He made his Divizia A debut, playing for Dinamo București on 5 June 1960 under coach Traian Ionescu in a 2–0 victory against Rapid București. Nunweiller helped the club win four consecutive Divizia A titles from 1962 until 1965. In the first one he worked with three coaches, Ionescu, Constantin Teașcă, and Nicolae Dumitru, who gave him 18 appearances. In the subsequent two seasons, Dumitru and Ionescu utilized him in 22 matches, where he scored one goal in the first, and in 26 matches, where he also scored one goal in the second. In the last one he played 13 games, netting twice under the guidance of Angelo Niculescu. At the conquest of all these titles he was teammates with his brother Ion, and his brother Radu was also on the team for the last two. Nunweiller also won the 1963–64 Cupa României with The Red Dogs, coach Ionescu using him and his brothers Lică and Radu for the full 90 minutes in the 5–3 victory over rivals Steaua București in the final.
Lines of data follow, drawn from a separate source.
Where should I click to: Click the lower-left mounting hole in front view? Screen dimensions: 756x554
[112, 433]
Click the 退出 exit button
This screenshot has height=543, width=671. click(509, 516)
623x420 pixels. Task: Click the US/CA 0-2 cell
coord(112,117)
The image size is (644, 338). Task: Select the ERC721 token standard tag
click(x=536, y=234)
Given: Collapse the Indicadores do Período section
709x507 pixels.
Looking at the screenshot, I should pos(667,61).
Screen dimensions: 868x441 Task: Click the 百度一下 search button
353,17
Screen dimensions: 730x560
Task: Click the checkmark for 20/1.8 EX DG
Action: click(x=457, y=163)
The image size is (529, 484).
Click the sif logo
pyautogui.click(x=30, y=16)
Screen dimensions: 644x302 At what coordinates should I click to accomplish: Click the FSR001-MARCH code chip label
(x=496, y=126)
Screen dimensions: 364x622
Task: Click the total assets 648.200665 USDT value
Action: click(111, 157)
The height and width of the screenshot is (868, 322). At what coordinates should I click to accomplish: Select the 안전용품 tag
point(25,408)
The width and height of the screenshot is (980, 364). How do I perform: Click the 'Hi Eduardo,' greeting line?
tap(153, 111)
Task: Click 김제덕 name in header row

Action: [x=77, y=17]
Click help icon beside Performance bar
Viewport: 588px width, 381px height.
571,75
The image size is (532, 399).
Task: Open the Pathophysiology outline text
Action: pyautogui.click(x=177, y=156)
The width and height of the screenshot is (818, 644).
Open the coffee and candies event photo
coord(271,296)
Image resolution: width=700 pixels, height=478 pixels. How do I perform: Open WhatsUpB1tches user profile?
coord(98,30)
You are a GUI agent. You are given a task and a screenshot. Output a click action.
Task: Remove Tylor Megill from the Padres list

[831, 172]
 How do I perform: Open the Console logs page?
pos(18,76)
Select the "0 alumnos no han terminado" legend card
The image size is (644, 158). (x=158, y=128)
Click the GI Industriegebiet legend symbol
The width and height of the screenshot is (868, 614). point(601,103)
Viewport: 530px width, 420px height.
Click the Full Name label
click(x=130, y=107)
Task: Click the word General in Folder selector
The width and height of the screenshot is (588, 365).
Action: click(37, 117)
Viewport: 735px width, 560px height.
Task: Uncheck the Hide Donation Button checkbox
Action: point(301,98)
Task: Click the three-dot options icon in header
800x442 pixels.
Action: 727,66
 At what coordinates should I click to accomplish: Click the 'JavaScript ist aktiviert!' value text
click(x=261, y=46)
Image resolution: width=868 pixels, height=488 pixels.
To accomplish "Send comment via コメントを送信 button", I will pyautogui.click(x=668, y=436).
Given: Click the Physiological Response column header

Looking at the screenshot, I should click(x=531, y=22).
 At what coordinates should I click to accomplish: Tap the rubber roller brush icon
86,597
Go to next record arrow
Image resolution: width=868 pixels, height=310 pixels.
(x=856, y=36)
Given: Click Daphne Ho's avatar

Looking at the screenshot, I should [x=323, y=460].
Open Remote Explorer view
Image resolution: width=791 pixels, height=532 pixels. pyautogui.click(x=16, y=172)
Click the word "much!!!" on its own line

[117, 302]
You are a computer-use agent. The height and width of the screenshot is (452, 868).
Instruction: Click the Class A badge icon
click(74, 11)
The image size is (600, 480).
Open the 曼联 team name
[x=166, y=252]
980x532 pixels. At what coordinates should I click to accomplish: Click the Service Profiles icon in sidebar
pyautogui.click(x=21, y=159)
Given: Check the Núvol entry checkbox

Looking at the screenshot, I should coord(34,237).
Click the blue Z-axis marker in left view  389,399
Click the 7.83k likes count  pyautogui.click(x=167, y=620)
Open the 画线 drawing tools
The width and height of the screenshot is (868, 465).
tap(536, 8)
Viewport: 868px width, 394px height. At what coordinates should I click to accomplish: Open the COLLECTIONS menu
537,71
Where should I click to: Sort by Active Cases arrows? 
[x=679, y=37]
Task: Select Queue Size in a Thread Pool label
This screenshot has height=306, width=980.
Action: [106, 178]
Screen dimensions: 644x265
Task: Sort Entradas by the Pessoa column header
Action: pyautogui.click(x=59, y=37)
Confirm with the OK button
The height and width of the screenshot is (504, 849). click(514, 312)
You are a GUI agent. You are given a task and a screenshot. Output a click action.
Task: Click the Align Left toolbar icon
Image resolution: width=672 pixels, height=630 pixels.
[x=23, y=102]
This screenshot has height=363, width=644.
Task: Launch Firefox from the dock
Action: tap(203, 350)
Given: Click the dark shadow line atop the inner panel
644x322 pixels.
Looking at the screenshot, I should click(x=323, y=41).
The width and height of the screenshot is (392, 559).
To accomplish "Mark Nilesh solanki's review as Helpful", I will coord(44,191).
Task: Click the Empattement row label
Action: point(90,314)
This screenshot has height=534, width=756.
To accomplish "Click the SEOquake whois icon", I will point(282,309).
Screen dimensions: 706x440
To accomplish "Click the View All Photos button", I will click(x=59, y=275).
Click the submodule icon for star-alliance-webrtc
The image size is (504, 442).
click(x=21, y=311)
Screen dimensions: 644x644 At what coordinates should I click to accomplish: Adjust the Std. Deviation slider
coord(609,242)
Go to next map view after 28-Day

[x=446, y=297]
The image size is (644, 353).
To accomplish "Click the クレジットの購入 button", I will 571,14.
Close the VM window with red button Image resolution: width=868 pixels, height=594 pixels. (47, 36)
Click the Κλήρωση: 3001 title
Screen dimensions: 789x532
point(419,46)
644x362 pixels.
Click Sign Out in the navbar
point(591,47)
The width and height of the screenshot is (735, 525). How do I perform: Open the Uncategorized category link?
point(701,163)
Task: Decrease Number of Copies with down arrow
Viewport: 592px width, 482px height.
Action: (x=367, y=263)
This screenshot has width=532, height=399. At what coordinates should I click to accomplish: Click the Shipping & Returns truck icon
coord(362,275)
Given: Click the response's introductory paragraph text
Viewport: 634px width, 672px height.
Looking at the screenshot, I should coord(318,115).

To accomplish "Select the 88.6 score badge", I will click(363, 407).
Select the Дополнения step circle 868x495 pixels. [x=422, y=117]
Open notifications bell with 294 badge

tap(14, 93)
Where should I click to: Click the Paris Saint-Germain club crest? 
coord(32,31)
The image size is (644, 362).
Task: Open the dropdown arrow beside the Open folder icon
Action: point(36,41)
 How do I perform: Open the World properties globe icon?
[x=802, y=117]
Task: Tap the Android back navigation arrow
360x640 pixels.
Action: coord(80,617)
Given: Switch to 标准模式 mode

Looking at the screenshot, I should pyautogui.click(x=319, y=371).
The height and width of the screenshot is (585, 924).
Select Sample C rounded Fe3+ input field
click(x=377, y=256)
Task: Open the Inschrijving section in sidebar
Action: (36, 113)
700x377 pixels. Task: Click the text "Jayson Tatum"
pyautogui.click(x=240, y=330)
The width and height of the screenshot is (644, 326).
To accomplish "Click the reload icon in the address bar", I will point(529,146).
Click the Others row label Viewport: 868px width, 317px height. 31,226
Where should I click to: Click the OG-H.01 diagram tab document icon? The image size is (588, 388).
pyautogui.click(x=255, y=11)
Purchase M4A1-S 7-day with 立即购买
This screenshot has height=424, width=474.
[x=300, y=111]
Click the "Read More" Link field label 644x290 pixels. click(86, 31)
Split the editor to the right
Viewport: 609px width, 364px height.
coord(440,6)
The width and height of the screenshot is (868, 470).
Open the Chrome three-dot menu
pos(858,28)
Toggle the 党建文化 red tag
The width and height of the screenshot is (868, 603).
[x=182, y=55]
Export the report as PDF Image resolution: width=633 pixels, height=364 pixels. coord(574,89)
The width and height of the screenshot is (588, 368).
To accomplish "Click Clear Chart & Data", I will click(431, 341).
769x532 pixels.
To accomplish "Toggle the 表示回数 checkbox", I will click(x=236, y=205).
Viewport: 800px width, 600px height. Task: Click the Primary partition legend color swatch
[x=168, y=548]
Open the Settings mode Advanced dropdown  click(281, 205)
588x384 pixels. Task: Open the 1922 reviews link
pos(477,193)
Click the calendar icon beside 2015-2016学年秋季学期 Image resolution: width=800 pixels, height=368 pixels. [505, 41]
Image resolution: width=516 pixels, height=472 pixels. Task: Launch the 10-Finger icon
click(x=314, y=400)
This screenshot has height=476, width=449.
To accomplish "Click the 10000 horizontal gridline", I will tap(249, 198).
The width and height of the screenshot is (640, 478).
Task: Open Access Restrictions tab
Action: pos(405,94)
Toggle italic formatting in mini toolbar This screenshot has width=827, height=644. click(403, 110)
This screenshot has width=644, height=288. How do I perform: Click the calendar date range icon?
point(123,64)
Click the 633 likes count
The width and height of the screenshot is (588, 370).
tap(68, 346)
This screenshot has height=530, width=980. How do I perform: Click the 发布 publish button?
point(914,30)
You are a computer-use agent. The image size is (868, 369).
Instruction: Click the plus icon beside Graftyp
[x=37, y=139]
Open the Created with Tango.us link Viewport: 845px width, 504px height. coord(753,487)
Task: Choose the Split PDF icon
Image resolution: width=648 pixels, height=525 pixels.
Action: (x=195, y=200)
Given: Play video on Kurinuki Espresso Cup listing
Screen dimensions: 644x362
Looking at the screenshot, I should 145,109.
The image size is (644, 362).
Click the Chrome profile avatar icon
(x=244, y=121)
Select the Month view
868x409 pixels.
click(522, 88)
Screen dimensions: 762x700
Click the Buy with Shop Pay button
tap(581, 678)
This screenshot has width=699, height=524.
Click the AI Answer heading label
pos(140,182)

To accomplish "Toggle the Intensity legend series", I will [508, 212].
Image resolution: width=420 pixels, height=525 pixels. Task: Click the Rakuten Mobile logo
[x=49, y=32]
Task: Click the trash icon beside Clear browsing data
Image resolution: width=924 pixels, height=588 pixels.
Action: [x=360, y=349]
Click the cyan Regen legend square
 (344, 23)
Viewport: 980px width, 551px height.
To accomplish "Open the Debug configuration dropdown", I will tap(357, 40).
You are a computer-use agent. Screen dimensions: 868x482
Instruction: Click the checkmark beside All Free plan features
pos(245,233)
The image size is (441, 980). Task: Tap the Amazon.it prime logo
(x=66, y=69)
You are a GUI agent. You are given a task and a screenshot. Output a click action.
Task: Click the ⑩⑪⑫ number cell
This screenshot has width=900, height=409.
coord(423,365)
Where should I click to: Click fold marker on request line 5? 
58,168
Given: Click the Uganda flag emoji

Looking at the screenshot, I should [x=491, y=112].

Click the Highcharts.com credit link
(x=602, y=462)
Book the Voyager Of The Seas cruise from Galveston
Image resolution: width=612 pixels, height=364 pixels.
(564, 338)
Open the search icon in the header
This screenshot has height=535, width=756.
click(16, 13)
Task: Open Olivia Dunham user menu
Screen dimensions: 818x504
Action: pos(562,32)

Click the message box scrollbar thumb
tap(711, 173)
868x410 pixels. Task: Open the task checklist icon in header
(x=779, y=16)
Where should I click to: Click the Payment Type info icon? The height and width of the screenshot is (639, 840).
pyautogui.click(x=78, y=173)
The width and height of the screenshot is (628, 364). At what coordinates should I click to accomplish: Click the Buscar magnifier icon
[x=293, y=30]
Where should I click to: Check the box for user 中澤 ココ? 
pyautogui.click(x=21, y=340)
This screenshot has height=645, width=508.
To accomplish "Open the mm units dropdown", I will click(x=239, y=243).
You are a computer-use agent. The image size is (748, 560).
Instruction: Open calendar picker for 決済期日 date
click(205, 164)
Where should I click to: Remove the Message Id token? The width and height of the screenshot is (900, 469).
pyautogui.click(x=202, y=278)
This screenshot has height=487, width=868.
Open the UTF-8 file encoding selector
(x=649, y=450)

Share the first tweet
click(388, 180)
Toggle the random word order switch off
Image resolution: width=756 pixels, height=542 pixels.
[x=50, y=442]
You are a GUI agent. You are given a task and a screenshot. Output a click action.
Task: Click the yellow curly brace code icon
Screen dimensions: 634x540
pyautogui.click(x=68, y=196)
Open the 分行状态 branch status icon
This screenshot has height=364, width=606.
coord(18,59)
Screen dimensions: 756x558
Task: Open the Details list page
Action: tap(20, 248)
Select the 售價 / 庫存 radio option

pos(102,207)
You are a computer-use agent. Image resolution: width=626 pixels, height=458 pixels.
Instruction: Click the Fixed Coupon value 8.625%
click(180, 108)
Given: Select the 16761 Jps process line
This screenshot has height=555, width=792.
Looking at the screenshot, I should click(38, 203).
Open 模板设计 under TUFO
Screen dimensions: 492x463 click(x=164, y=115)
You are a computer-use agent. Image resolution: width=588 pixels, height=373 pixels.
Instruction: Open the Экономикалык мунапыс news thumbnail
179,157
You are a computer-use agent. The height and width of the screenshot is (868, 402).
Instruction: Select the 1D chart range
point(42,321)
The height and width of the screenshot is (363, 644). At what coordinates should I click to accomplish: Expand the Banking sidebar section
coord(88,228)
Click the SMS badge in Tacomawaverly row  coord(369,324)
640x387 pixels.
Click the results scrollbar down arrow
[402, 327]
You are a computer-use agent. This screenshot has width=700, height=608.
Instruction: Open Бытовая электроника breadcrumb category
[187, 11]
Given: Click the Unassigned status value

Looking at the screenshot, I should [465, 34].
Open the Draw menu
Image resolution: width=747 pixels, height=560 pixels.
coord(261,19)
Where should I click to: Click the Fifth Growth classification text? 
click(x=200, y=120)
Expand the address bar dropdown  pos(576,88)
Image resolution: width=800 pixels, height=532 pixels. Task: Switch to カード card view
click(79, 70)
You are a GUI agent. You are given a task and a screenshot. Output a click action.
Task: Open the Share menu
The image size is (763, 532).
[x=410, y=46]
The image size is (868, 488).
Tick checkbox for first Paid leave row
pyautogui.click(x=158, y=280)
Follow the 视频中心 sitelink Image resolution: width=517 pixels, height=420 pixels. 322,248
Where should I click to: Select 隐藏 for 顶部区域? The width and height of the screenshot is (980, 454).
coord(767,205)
He played for Dinamo in a total of 11 matches without scoring in the European Cup, including all four games of the 1963–64 European Cup campaign as they got past East Germany champion, Motor Jena, being eliminated in the next phase by Real Madrid. He also appeared in a historical 2–1 win over Inter Milan in the 1965–66 edition who were the winners of the previous two seasons of the competition.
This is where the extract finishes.